The U.S. Really Doesn't Have Many Temporary Foreign Workers

Matt Berman

Visas for temporary foreign workers—including H-1B visas for highly skilled workers and visas for less-skilled workers—are a major part of the Senate's wrangling attempt at immigration reform. According to a new analysis out by the Congressional Budget Office, if immigration reform passes in its current form, it would increase the U.S. population of temporary foreign workers and their families by 1.6 million over the next decade. That may seem like a lot of people, but consider this: Right now, the United States has a much lower ratio of temporary foreign workers than does much of the world.

The Brookings Institution illustrated this point in a chart:


As the Brookings report points out, the U.S. doesn't have the kind of guest-worker programs to get workers into labor-intensive jobs that some other countries have. This places the U.S. in the middle of the pack for the ratio of its temporary foreign workers to permanent immigrants among Organization for Economic Cooperation and Development countries.

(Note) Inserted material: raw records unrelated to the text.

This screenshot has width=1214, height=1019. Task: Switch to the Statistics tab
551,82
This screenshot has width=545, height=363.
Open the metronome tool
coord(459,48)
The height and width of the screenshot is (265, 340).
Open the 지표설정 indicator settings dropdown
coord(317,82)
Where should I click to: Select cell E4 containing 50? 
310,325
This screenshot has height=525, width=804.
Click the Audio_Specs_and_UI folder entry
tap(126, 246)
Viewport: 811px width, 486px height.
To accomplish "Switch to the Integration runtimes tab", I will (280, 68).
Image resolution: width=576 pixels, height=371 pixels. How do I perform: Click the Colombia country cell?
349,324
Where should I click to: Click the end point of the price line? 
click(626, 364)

The immigration bill in the Senate will change this in several ways. The measure would adjust all of the current temporary foreign-worker programs and add a new W visa program for low-skilled workers. The changes to H-1B visas for highly skilled workers alone show what could be coming: The bill would increase the annual cap on on the visas from 65,000 to 115,000 in the first year, and from there the cap could move up to a maximum of 180,000 annually, based on employer demand.